* _Extrait de page_
■ ■ ■ ■ ■ ■ ■

Matthieu Donarier ( saxophones), Mznu Codjia (g), Joe Quitzke (dm)




Matthieu Donarier signe avec son trio habituel, son deuxième album après, « Optitopic » largement salué par la presse en 2004. Ce nouvel opus en « live » à Saint Nazaire et à Angers témoigne à nouveau de la très forte intimité entre ces trois musiciens habitués à jouer ensemble depuis leurs années d’école et de CNSM. C’est avec eux que Matthieu Donarier, que l’on connaît dans d’autres collectifs ( avec Daniel Humair, Alban Darche ou Patrice Caratini) se révèle à la fois comme un saxophoniste total mais aussi superbe compositeur.

Pour Matthieu Donarier, grand dévoreur depuis l’enfance de musiques de toutes sortes, tout est prétexte au jeu (aux jeux) et aux détournements. Il peut aussi bien s’agir d’une musique inspirée du jazz New-Yorkais, de chansons françaises de Charles Trenet (Il pleut dans ma chambre) à Georges Brassens ou encore des gnosiennes de Satie, Matthieu Donarier peut tout faire avec tout. Adversaire de toute linéarité et adepte d’une musique à tiroirs et à surprises, tout lui est prétexte à la construction de larges espaces d’improvisation. Où l’on entend le travail de Donarier sur les tensions harmoniques (Abrakadabra), sur les lignes mélodiques (Au refuge) et les atonalités. Prenons l’exemple de Brassens. On a beau dire qu’il est l’un des chansonniers le plus « jazz » de la chanson française,  on sait pourtant combien il est périlleux de s’y aventurer et les expériences passées ont souvent été désastreuses  (pour preuve les essais pas très concluants de Moustache dans les années 80). Pourtant, sous la plume du jeune saxophoniste, l’entreprise fait preuve d’autant de malice que d’humour, ainsi qu’en témoigne  Le Roi des cons pris sur un fond reggae ou Le temps ne fait rien à l’affaire sur un arrière-goût de mambo, s’émancipant toujours de la simple mélodie pour les emmener bien ailleurs, sur son propre terrain de jeu. Quand aux thèmes composés par Donarier (comme Abrakadabra) ils laissent émerger l’entente parfaite du trio et un Manu Codjia toujours brillant (écouter leur complémentarité sur Novosibirsk) . Leur entente fusionnelle porte  à la fois sur le jeu mais aussi sur l’alliage des sons.

■ ■ ■ ■ ■ ■ ■

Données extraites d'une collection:
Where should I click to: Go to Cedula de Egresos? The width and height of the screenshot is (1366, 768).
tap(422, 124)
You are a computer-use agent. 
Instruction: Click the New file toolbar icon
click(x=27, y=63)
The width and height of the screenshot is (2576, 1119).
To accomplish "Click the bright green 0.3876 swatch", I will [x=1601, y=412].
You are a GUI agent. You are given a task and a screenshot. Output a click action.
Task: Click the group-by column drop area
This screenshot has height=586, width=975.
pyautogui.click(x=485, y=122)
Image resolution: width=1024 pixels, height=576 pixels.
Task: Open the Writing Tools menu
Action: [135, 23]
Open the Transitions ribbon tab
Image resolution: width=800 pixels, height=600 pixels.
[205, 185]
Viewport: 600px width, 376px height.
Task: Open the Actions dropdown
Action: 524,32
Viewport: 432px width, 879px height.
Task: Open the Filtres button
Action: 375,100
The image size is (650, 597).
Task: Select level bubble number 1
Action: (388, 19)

■ ■ ■ ■ ■ ■ ■

* _Objectif_
Recopiez à l'identique le passage de la chronique de l'album qui commence à "Matthieu Donarier ( saxophones), Mznu" et se termine à "aussi superbe compositeur.".

* _Solution proposée_
Matthieu Donarier ( saxophones), Mznu Codjia (g), Joe Quitzke (dm)




Matthieu Donarier signe avec son trio habituel, son deuxième album après, « Optitopic » largement salué par la presse en 2004. Ce nouvel opus en « live » à Saint Nazaire et à Angers témoigne à nouveau de la très forte intimité entre ces trois musiciens habitués à jouer ensemble depuis leurs années d’école et de CNSM. C’est avec eux que Matthieu Donarier, que l’on connaît dans d’autres collectifs ( avec Daniel Humair, Alban Darche ou Patrice Caratini) se révèle à la fois comme un saxophoniste total mais aussi superbe compositeur.